**STATED EXERCISE:**
Reproduce word for word the stretch of the entries from the line containing "You are a computer-use agent." through the end of the entries, omitting the pictures.

(Pointing data for screenshots)
______
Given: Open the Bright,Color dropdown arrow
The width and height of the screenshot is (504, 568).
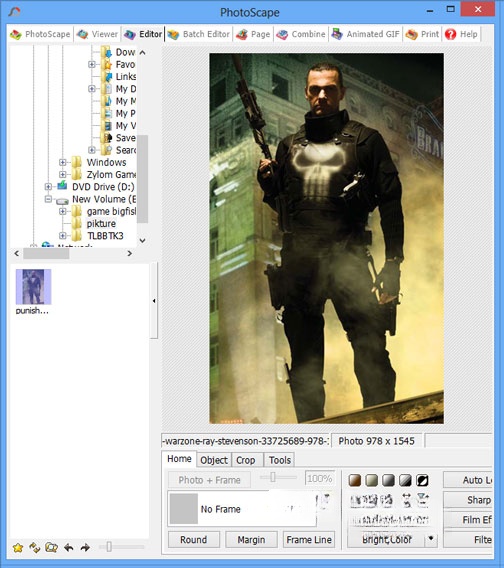Looking at the screenshot, I should (x=430, y=539).
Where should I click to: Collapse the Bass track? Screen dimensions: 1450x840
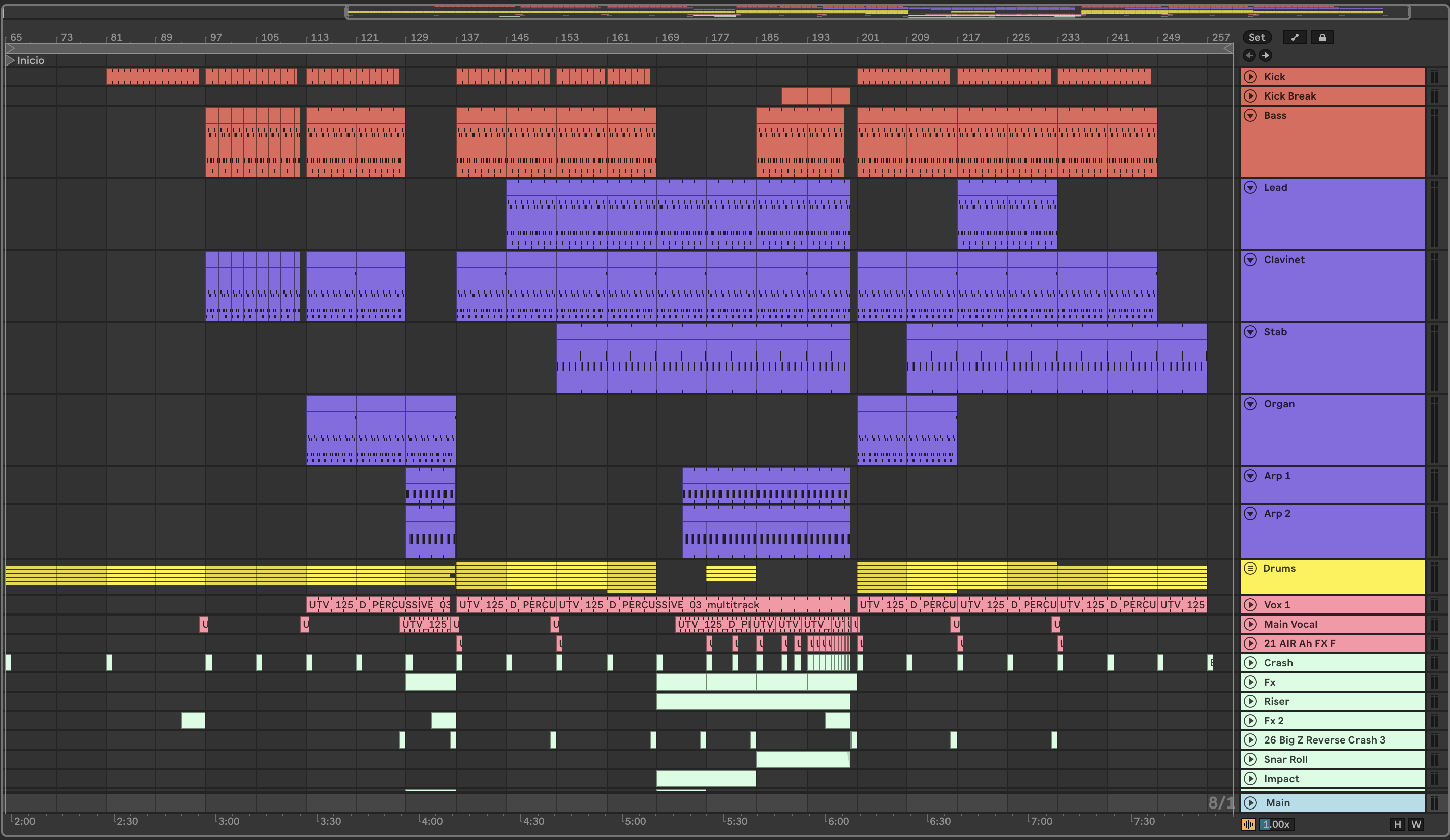tap(1250, 116)
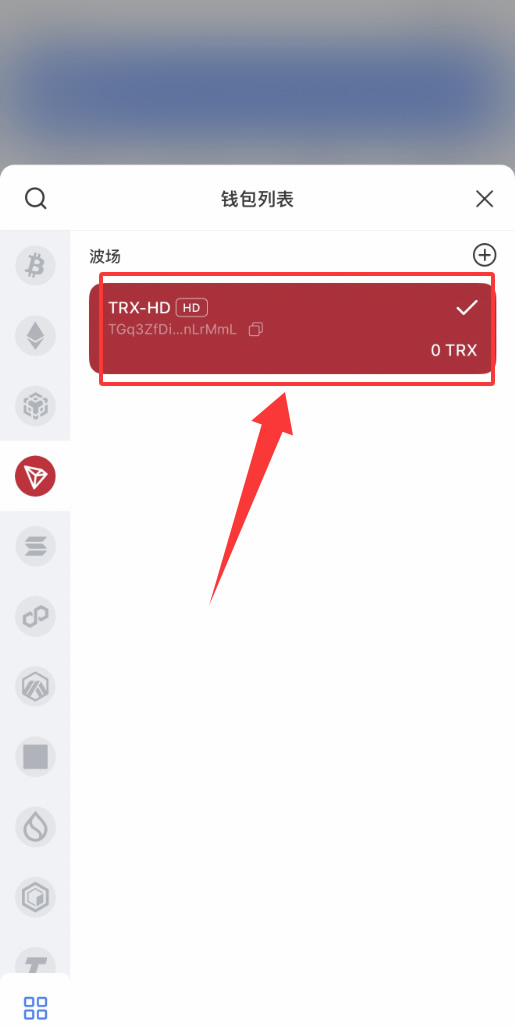Viewport: 515px width, 1027px height.
Task: Choose the hexagon cube chain icon
Action: tap(35, 897)
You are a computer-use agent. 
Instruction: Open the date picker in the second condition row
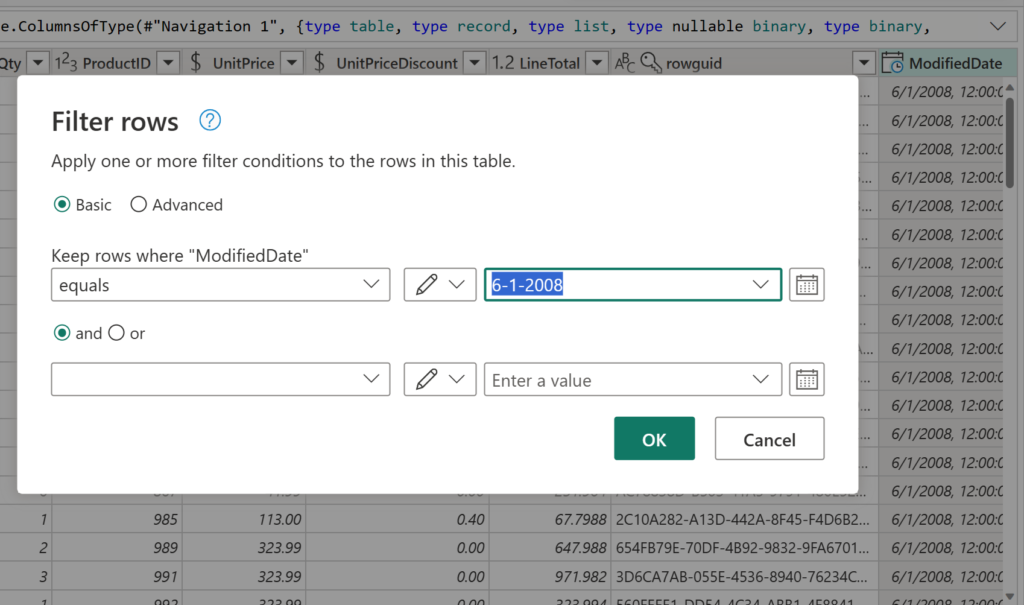(806, 379)
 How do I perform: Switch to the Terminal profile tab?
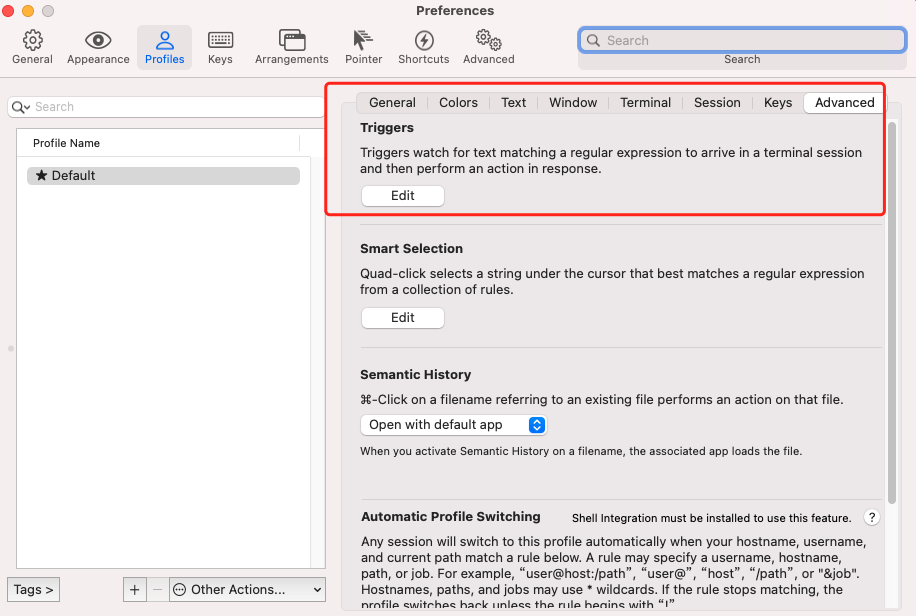(645, 102)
______
**WRITTEN RESPONSE:**
You are a computer-use agent. 
Instruction: Open the date picker in the second condition row
(806, 379)
 How do I perform: Switch to the Terminal profile tab?
(645, 102)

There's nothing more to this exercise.